Object-Wise Just Recognizable Distortion Dataset
Just Recognizable Distortion (JRD) refers to the minimum distortion that notably affects the recognition performance of a machine vision model. If a distortion added to images or videos falls within this JRD threshold, the degradation of the recognition performance will be unnoticeable. Based on this JRD property, it will be useful to Video Coding for Machine (VCM) to minimize the bit rate while maintaining the recognition performance of compressed images.

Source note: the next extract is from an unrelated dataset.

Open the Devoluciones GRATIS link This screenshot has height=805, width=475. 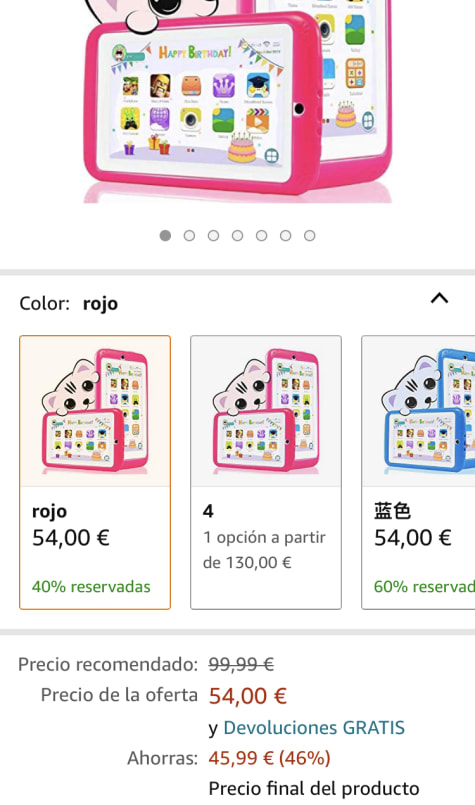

In this study, we first construct a large image dataset of Object-Wise JRD (OW-JRD) containing 29,218 original images with 80 object categories, and each image was compressed into 64 distorted versions using Versatile Video Coding (VVC).
We selected 8,961 images from COCO2017 as source images. Then, these source images were coded and decoded by the general VVC codec, i.e., VTM14.0, with 64 QPs and All-Intra configuration. 64 distorted versions were generated for each source image. Secondly, we detected objects on both the source and distorted images using Faster R-CNN configured with ResNet-101 to generate object labels. Meanwhile, a threshold Tobject was set as 0.9 to ensure all objects were detected with a confidence higher than 90%. There are totally 29,218 objects detected from 8,961 images. Thirdly, three utilities are used to evaluate the performance of object detection, including bounding box, confidence and category. The details can be found in our work <Learning to Predict Object-Wise Just Recognizable Distortion for Image and Video Compression>.